*Work to complete:* Of the entries below, return only those lines from the line with "Open the A001 - Title Sheet view tab" to the line with "The height and width of the screenshot is (1301, 1224).", exactly, both included.

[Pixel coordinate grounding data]
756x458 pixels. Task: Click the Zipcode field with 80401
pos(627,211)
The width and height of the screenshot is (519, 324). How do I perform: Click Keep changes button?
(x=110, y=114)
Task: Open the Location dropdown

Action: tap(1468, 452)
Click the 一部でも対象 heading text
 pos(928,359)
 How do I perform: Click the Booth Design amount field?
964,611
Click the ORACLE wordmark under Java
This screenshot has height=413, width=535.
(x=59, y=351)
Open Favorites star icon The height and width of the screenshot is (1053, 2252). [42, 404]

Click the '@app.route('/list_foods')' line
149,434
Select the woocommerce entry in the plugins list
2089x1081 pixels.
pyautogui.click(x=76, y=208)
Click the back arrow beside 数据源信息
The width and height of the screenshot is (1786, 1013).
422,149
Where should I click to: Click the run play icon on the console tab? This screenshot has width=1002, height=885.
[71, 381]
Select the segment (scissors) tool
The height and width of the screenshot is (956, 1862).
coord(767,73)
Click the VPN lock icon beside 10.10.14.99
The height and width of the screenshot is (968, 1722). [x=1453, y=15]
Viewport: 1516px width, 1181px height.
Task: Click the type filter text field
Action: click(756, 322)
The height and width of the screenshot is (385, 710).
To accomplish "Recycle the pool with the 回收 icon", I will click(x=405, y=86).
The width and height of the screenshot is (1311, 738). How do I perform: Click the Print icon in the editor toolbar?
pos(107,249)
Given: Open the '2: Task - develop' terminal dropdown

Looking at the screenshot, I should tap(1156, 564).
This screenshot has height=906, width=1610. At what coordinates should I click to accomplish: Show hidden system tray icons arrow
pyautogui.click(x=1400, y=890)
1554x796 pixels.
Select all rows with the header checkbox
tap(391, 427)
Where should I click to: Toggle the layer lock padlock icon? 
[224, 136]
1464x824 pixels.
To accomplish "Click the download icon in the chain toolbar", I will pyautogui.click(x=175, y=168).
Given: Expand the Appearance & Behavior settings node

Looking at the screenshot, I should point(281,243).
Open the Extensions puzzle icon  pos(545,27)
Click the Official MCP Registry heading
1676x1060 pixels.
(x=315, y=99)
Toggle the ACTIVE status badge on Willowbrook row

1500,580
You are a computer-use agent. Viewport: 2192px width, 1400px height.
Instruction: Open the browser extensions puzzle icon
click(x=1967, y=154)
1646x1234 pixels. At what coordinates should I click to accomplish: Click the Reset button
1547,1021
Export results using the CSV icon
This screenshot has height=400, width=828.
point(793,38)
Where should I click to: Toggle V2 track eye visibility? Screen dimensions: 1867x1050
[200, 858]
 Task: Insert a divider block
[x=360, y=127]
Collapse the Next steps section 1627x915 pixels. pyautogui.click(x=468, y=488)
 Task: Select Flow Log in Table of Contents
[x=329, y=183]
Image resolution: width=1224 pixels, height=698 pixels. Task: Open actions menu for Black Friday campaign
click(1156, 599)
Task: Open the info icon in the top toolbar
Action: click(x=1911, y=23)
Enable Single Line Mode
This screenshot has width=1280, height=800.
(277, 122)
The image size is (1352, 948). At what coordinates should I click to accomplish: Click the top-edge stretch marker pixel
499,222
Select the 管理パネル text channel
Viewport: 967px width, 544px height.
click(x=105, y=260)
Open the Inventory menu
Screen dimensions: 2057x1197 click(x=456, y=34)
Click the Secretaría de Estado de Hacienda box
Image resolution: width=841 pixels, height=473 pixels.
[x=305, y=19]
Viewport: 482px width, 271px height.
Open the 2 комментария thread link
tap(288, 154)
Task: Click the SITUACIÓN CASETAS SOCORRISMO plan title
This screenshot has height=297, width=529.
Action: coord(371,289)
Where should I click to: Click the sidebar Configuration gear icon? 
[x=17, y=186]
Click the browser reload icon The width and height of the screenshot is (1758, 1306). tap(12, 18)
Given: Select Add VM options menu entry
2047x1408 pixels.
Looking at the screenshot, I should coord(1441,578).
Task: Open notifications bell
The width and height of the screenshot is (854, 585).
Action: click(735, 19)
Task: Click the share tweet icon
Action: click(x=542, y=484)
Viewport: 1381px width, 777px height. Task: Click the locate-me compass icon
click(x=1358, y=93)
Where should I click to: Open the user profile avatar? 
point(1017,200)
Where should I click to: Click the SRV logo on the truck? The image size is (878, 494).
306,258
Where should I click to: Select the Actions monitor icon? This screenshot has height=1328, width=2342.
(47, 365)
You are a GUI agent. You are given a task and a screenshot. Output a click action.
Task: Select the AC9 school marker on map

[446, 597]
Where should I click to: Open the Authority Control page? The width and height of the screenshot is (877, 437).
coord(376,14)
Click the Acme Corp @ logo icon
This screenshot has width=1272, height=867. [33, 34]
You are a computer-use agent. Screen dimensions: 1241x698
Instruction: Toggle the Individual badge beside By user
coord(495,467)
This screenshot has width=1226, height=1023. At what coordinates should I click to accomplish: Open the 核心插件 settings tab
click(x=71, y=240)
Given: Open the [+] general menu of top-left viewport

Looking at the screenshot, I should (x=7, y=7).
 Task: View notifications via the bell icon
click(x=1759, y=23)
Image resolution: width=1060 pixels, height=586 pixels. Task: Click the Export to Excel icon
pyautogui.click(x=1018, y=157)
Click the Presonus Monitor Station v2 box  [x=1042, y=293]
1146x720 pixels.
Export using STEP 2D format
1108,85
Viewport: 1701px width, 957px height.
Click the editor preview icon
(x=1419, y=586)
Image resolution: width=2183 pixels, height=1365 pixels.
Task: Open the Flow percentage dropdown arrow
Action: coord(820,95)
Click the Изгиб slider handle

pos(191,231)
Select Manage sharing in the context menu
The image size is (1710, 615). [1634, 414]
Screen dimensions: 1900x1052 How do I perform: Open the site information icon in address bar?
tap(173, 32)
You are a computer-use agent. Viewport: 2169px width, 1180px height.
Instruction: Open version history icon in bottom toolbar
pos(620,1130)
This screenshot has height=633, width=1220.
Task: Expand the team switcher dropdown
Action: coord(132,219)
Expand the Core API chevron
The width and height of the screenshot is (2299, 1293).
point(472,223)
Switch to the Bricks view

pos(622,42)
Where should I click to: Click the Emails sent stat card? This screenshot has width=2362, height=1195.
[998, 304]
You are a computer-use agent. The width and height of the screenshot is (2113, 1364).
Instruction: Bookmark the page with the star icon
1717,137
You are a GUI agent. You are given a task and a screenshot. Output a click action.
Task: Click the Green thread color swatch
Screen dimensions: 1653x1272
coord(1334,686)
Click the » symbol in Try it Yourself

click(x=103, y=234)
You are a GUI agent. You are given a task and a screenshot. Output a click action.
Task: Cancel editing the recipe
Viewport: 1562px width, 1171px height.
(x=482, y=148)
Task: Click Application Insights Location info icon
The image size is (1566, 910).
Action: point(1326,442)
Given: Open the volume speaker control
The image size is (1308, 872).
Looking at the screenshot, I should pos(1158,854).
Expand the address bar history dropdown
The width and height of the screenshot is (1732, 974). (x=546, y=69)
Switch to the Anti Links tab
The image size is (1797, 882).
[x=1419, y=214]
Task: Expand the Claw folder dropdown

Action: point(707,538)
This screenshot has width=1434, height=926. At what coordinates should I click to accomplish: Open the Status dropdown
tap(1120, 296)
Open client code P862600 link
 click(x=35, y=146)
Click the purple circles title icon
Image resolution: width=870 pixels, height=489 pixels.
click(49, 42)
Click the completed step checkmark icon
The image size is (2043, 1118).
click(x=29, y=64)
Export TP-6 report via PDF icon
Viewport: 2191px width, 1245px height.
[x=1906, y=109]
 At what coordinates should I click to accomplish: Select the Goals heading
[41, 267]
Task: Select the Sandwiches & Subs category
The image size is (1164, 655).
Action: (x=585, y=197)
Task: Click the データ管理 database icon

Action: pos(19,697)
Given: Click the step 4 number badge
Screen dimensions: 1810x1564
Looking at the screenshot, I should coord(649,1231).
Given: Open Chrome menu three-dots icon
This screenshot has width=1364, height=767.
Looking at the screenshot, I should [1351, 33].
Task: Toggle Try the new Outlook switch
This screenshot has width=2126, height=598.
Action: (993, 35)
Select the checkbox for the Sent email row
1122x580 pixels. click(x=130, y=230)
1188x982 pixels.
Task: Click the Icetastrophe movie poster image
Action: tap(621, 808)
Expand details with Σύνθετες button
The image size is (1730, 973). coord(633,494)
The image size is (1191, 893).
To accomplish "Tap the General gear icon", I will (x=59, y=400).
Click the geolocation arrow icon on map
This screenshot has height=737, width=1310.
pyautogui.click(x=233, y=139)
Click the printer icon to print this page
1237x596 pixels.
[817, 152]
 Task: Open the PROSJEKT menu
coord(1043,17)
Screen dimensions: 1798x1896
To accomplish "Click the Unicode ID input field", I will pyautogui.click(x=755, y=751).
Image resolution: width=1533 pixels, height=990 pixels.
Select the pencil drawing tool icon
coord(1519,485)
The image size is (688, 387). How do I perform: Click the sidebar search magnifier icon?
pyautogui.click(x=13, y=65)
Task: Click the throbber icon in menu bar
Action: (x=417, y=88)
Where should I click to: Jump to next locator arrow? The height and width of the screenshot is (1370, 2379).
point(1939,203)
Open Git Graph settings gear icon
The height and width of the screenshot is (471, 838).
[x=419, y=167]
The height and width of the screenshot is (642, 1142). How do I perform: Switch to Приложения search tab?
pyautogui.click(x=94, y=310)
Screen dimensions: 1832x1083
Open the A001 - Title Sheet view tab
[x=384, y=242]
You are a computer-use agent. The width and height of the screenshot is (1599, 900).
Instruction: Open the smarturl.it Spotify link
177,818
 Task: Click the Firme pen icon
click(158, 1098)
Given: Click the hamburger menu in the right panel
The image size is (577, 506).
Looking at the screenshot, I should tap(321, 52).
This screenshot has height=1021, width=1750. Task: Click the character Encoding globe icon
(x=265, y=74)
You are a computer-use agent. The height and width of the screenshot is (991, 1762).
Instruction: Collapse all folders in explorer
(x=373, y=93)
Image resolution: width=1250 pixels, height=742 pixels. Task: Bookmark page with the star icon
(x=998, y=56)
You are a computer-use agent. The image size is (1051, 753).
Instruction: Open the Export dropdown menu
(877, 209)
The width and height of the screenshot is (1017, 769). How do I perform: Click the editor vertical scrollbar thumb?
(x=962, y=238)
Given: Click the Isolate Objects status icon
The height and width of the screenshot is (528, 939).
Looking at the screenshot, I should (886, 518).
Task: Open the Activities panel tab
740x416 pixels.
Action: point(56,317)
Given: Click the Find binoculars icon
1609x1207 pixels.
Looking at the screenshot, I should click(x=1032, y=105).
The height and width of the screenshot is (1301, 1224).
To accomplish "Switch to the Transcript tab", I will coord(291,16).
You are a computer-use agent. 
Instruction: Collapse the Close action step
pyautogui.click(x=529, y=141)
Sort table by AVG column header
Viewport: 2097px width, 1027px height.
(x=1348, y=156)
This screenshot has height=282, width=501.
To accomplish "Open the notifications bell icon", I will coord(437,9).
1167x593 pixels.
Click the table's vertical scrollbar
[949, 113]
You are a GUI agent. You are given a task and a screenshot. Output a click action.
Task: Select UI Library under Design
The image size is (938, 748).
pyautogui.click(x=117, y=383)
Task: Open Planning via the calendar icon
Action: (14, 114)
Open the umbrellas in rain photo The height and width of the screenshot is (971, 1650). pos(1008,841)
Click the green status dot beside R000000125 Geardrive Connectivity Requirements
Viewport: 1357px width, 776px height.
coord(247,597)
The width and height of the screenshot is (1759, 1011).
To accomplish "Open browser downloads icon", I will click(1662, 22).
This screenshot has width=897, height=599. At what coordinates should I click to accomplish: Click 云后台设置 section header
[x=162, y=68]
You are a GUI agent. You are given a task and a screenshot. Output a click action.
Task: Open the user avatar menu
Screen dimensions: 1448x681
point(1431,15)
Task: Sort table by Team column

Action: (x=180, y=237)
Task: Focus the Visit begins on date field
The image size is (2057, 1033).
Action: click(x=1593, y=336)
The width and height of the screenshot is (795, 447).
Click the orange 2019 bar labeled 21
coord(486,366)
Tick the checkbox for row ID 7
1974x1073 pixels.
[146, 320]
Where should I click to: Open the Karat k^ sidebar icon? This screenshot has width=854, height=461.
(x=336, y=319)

*Written response:*
Open the A001 - Title Sheet view tab
[x=384, y=242]
You are a computer-use agent. The width and height of the screenshot is (1599, 900).
Instruction: Open the smarturl.it Spotify link
177,818
 Task: Click the Firme pen icon
click(158, 1098)
Given: Click the hamburger menu in the right panel
The image size is (577, 506).
Looking at the screenshot, I should tap(321, 52).
This screenshot has height=1021, width=1750. Task: Click the character Encoding globe icon
(x=265, y=74)
You are a computer-use agent. The height and width of the screenshot is (991, 1762).
Instruction: Collapse all folders in explorer
(x=373, y=93)
Image resolution: width=1250 pixels, height=742 pixels. Task: Bookmark page with the star icon
(x=998, y=56)
You are a computer-use agent. The image size is (1051, 753).
Instruction: Open the Export dropdown menu
(877, 209)
The width and height of the screenshot is (1017, 769). How do I perform: Click the editor vertical scrollbar thumb?
(x=962, y=238)
Given: Click the Isolate Objects status icon
The height and width of the screenshot is (528, 939).
Looking at the screenshot, I should (886, 518).
Task: Open the Activities panel tab
740x416 pixels.
Action: point(56,317)
Given: Click the Find binoculars icon
1609x1207 pixels.
Looking at the screenshot, I should click(x=1032, y=105).
The height and width of the screenshot is (1301, 1224).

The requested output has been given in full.